To do
Write out, without any change, the lines in the material below that run from the line with "Given: Go to the Shortcuts tab label" through the line with "Screen dimensions: 1096x793", both included.

Task data Block Start

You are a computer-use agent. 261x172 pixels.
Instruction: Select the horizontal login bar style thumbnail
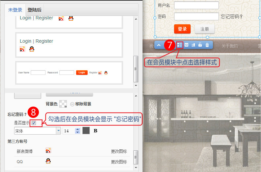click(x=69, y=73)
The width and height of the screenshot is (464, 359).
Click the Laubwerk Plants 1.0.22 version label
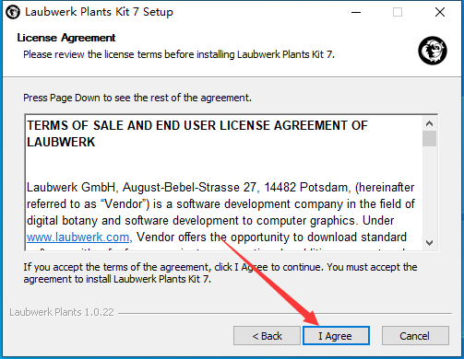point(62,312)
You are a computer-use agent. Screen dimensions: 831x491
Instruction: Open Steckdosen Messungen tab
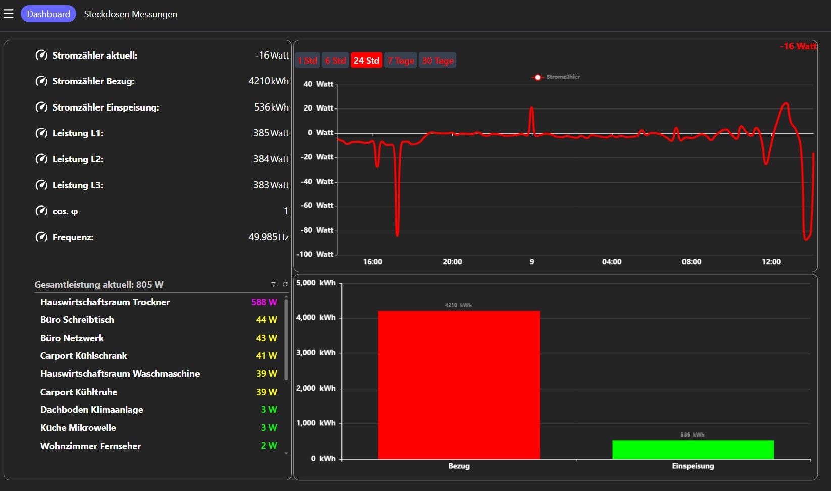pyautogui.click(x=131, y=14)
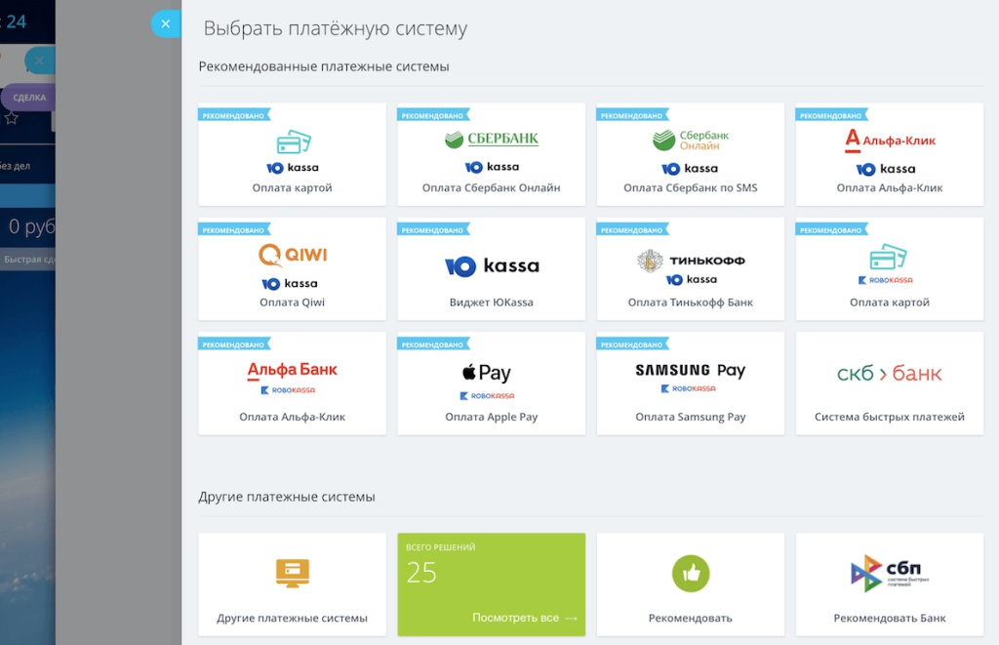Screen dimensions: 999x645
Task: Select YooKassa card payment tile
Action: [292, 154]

Task data Block End
Task data Block Start

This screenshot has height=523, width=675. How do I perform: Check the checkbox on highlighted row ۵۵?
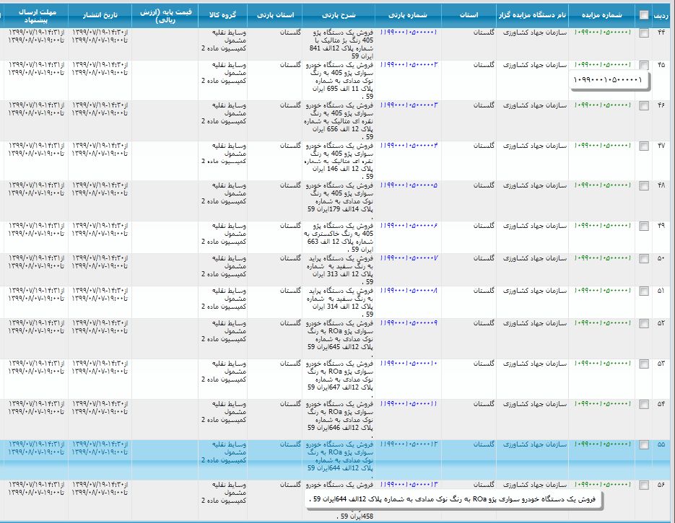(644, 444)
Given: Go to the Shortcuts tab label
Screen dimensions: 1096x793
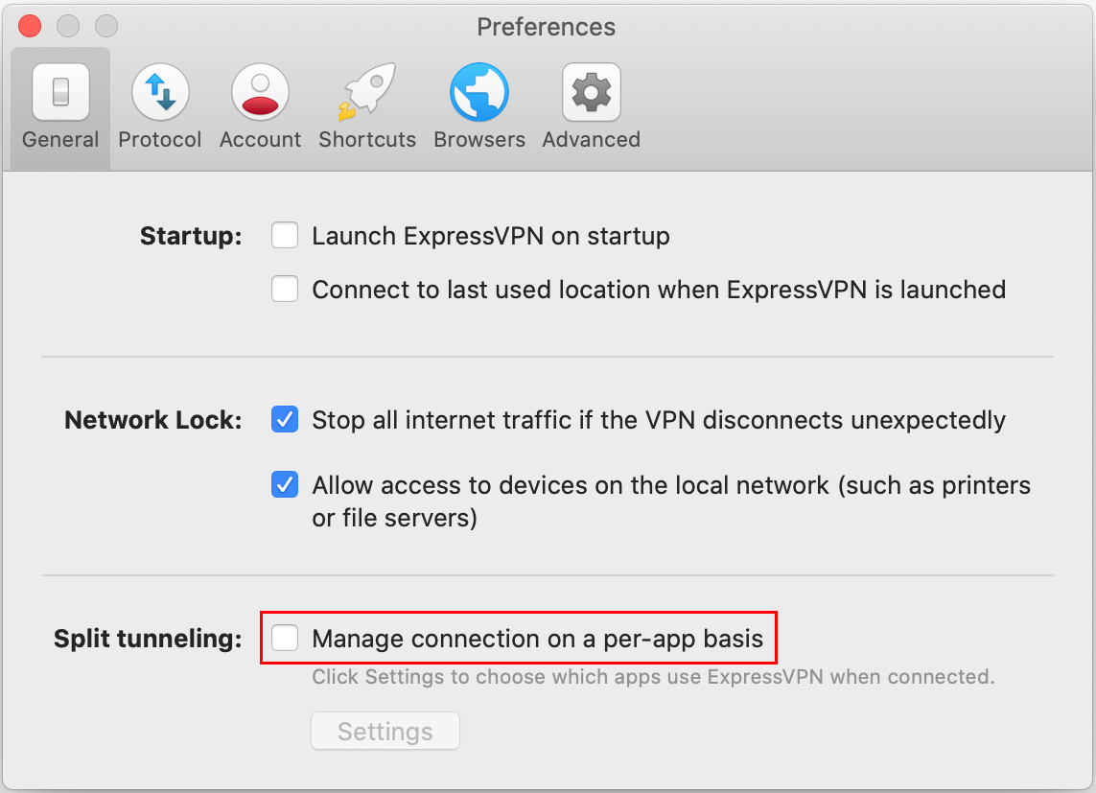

Task data Block End

Exercise answer
Given: Go to the Shortcuts tab label
Screen dimensions: 1096x793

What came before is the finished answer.